We have a data folder structure like illustrated below. Feel free to use your own setup and remember to adjust the path configs accordingly.

data
├── ego4d 
│   └── annotations
|   │   ├── fho_lta_taxonomy.json
|   │   ├── fho_test_unannotated.json
│   │   ├── ...
│   │
│   └── clips
│       ├── 0a7a74bf-1564-41dc-a516-f5f1fa7f75d1.mp4
│       ├── 0a975e6e-4b13-426d-be5f-0ef99b123358.mp4
│       ├── ...
│
├── ek 
│   └── annotations
|   │   ├── EPIC_many_shot_verbs.csv
│   │   ├── ...
│   │
│   └── clips
│       ├── rgb
│       ├── obj
│       └── flow
│
├── gaze 
│   └── annotations
|   │   ├── action_list_t+v.csv
│   │   ├── ...
│   │
│   └── clips
│       ├── OP01-R01-PastaSalad.mp4
│       ├── ...
│
├── goal_features
│    ├── ego4d_feature_gt_val.pkl 
│    ├── ...
│
├── output_CLIP_img_embedding_ego4d
│
...

Running Experiments

Our codebase consists of three parts: the transformer experiments, the GPT experiments, and the Llama2 experiments. Implementation of each modules are located in the transformer_models folder, GPT_models, and Llama2_models folder respectively.
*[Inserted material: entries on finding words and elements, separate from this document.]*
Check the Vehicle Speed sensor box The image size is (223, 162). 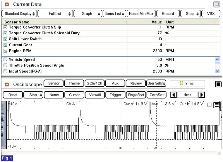click(5, 59)
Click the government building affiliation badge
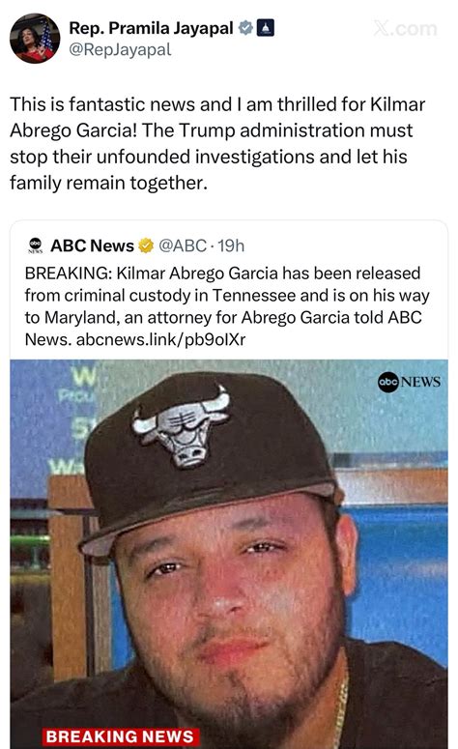This screenshot has height=749, width=458. click(x=266, y=28)

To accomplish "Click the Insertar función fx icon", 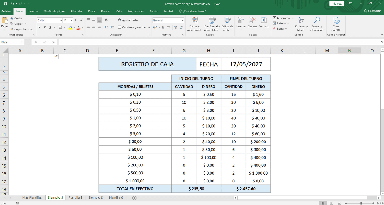I will 53,42.
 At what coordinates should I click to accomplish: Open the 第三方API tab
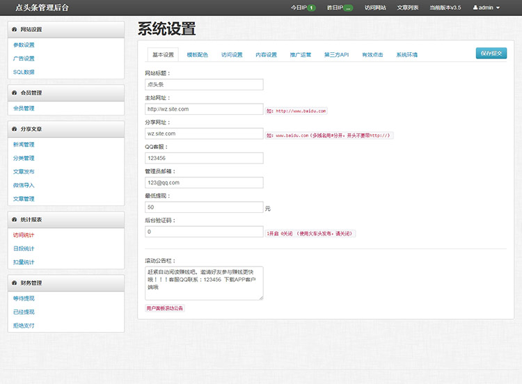click(x=337, y=54)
Download Outputs and Checkpoints

You can find our model checkpoints and output files for Ego4D LTA here.
Unzip both folders.
Place the ckpt folder under the llama_recipe subfolder of the Llama2_models folder.
Place the ego4d_outputs folder under the llama_recipe subfolder of the Llama2_models folder.

Evalutation on Ego4D LTA

Submit the output files to leaderboard.

Inference on Ego4D LTA

cd Llama2_models/Finetune/llama-recipes
CUDA_VISIBLE_DEVICES=0 python inference/inference_lta.py --model_name {your llama checkpoint path} --peft_model {pretrained model path} --prompt_file ../dataset/test_nseg8_recog_egovlp.jsonl --response_path {output file path}

Transformer Experiments

To run an experiment on the transformer models, please use the following command

python -m transformer_models.run --cfg transformer_models/configs/ego4d_image_pred_in8.yaml --exp_name ego4d_lta/clip_feature_in8

GPT Experiments

To run a GPT experiment, please use one of the workflow illustration notebooks.

Llama2 Experiments

To run a Llama2 experiment, please refer to the instructions in that folder.

Our Paper

Our paper is available on Arxiv. If you find our work useful, please consider citing us.

@article{zhao2023antgpt,
  title   = {AntGPT: Can Large Language Models Help Long-term Action Anticipation from Videos?},
  author  = {Qi Zhao and Shijie Wang and Ce Zhang and Changcheng Fu and Minh Quan Do and Nakul Agarwal and Kwonjoon Lee and Chen Sun},
  journal = {ICLR},
  year    = {2024}
}

License

This project is released under the MIT license.